Don’t hire us to create your logo. Not us, nor anyone else therefor. Sure, we could create a great logo for you. It would look timeless, be very well designed (I believe we are one of the best, and many agree), it would work across platforms and for years to come, and everybody would be telling you how much they love it. So why shouldn’t you hire us to create this important piece of branding for you?
Chances are you don’t need a logo designed. Not yet.
Chances are you need a brand built, and your logo is just a part of it. By creating a logo in a vacuum, and out of sync, you will likely fail. I don’t want you to fail. Nor be part of failure.

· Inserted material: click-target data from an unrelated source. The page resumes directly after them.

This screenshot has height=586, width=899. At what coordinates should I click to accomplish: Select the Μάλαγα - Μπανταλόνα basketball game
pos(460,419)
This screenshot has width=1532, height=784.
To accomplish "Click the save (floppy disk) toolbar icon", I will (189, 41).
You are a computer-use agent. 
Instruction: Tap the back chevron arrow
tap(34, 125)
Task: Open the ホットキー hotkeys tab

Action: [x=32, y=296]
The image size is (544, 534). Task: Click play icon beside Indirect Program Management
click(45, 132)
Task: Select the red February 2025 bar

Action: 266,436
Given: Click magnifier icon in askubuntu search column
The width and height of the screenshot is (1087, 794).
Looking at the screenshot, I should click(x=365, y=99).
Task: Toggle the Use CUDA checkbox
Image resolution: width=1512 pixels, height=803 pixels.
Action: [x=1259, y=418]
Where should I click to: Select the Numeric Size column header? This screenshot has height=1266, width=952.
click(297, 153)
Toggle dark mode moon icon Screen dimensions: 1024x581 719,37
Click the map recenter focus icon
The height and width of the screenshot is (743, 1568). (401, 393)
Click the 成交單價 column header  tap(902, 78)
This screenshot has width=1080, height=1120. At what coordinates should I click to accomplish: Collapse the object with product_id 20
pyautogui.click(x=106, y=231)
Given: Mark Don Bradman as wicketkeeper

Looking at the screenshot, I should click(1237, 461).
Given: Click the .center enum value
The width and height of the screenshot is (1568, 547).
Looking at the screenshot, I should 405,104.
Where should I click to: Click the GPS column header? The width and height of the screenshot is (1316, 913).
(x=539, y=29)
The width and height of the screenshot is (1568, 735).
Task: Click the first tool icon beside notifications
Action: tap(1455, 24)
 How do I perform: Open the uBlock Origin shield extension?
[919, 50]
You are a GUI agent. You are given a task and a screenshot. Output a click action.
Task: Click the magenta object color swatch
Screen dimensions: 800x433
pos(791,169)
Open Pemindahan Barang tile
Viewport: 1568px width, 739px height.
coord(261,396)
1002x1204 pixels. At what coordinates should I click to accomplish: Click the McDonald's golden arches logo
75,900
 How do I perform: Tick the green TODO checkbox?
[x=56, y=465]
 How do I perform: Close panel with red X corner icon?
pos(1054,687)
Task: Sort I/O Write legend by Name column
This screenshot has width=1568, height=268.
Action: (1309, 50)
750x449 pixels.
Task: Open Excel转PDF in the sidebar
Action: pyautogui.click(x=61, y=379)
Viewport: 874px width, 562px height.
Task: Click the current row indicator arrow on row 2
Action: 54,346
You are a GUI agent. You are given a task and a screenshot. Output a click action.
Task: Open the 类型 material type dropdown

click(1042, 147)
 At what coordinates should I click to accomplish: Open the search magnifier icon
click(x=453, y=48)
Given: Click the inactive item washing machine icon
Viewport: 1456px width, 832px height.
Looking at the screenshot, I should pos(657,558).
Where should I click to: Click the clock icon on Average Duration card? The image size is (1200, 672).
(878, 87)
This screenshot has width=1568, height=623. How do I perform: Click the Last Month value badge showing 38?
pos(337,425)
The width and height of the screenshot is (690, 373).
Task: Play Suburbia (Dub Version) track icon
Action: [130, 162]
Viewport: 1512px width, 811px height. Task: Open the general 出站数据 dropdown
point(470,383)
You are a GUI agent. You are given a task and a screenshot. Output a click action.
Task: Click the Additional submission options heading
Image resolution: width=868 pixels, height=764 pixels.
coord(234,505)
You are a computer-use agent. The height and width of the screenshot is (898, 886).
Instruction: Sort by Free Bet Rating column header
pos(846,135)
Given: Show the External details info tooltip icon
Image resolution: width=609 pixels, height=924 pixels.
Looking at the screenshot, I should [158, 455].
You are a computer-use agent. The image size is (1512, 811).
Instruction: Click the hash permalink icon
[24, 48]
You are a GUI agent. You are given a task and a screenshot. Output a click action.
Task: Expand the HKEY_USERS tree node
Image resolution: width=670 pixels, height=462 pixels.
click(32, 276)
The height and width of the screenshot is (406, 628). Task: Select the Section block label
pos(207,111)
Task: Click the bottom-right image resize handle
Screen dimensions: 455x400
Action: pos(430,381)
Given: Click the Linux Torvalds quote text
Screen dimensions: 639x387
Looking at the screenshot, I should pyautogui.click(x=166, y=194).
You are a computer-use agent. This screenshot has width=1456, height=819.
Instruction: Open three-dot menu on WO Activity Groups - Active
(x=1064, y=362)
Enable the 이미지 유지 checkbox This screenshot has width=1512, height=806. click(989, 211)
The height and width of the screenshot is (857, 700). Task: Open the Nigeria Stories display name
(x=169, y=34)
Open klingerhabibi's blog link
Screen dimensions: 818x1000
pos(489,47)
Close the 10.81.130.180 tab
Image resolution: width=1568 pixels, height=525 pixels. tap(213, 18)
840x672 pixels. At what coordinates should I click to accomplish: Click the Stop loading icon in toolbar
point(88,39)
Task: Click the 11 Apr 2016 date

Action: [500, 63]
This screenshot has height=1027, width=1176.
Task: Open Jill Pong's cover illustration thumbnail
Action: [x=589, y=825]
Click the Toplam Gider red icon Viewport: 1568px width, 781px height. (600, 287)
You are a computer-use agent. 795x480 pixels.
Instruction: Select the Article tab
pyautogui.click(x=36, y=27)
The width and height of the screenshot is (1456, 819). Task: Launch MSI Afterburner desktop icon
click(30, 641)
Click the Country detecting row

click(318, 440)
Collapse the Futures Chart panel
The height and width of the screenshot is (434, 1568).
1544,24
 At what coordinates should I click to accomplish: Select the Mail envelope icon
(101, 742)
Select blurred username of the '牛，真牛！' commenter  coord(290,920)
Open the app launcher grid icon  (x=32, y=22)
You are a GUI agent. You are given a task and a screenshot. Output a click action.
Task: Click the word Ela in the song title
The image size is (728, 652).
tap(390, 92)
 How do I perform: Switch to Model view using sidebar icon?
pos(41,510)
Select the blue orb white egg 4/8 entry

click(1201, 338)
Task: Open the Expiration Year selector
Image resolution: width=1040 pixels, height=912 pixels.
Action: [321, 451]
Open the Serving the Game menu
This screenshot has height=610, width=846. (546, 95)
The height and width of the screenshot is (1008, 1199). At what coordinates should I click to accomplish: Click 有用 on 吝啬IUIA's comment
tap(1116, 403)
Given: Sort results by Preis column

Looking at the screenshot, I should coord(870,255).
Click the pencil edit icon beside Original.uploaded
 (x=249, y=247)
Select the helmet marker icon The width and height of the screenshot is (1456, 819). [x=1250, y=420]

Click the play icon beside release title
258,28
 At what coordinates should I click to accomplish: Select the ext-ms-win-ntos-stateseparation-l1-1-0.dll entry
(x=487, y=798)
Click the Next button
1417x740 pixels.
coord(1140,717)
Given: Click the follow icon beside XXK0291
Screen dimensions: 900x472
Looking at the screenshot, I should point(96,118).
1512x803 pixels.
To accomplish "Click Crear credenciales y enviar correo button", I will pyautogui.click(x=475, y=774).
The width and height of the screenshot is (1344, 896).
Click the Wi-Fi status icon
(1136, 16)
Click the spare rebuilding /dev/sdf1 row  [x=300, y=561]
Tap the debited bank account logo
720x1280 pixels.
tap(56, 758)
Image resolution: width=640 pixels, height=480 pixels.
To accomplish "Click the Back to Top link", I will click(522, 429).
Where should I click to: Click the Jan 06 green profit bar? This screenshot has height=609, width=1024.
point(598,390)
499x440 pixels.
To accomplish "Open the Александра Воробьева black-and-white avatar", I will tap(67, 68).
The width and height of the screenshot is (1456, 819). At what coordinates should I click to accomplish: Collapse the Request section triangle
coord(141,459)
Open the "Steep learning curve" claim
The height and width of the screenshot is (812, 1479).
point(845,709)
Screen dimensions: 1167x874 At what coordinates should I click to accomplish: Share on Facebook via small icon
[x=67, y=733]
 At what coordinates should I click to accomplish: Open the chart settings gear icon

I think we share this belief as entrepreneurs.
It’s the cart before the horse idiom: Why put the horse in place if we don’t know the message by the messenger yet?
Below are 4 key elements you have to have in place prior to embarking on your logo design; they are the bare minimum requirements, the wheels of your cart so to speak:
1. You have a positioning statement in place that focuses on the ‘why’ and you stand tall behind it
2. You created 3 target audience personas that stand for who you are actually talking to/with
3. You know your brand personality and its associated keywords and are ready to act upon it
4. You have created a meaningful name that responds successfully to all of the above
If you don’t have these in place, creating a logo would be wasting your money, and (y)our time. It’s a lose-lose situation. How would any designer know what to design without these in place; how would the logo convey what it needed to convey; and finally, how could it connect with your audience? I don’t know, but I see it happen every day on the client’s expense.
Contact us if you need help getting there, as we love to assist and contribute, while speeding up that journey to your brand image.
CATEGORIES: Blog Your Brand Launch: Brand Strategy Your Brand Launch: Identity Your Brand Launch: Naming
TAGS: Brand Identity, Brand Personality, Brand Platform, Logo, Naming, Positioning, Target Audience Personas
5 COMMENTS
Roger L. Cauvin
It’s true that a logo shouldn’t take precedence over understanding your target market and defining a unique value proposition and “brand personality”.
But the experts and the science argue that a logo should not be descriptive of the brand. Seth Godin, for example, counsels that the logo should be a “blank slate” onto which you attach meaning as you build your brand.
Behavioral science supports Godin’s advice. The concept is called “incongruity”.
When you market using an abstract (not descriptive) logo, you create an incongruity in the customer’s mind. The customer then must put forth effort to resolve the incongruity. This effort results in better brand recall, affinity, and word of mouth.
Fabian Geyrhalter
A really great comment Roger, thank you!
Let me be the expert that argues a logo should be descriptive of the brand. If a logo was a blank slate, why bother, let 99designs.com take over this planet. Of course a green mermaid means something, a whole lot actually, to people today and it did not mean much in Starbucks’ first months of being, but I believe that is besides the point of crafting meaningful elements when launching a brand, which cohesively formulate an image that the entrepreneur wants to convey in order to assist the consumer…as she makes up her own mind.
‘Descriptive’ is, well, perhaps not descript in its true sense as a mermaid is just as non-descript as is a swoosh, yet both have a meaning, and a brand story to tell and specific emotions to evoke.
In the end, let experts be experts and data be data, the consumer will always dictate how they feel about your brand, but a strategic brand design will have an impact, especially in the first months upon launch.…and that is my expert opinion (after travelling and being stuck at airports for a continuous 20 hours, so let’s have it be a very tired expert opinion).
Thanks again, Roger!
Roger L. Cauvin
Thanks for taking the time to reply after your 20 hour airport adventure!
You wrote that the Starbucks mermaid and the Nike swoosh have meanings that tell a brand story and evoke specific emotions. It seems we agree on that point and on that goal for a logo.
The question is whether those meanings come prior to exposure to the logo or if the prospect herself creates these association between the logo and the value proposition (and story and emotions) . The second option is very powerful, because the creation by the prospect fosters recall, affinity, and word of mouth.
But maybe there’s common ground here in that you can design a logo more likely to inspire the desired associations. You just have to be mindful that being overly prescriptive or descriptive can have the opposite effect.
Fabian Geyrhalter
‘you can design a logo more likely to inspire the desired associations’ – that’s exactly it Roger. A logo should inspire and tell a story, just like the brand it stands for.
Besides from a Brand Architecture standpoint (if the brand changes focus or introduces different products for a different audience), I (still) do not believe a prescriptive/descriptive logo can in any way have a negative effect, unless the company changes as a brand, but that would come from within.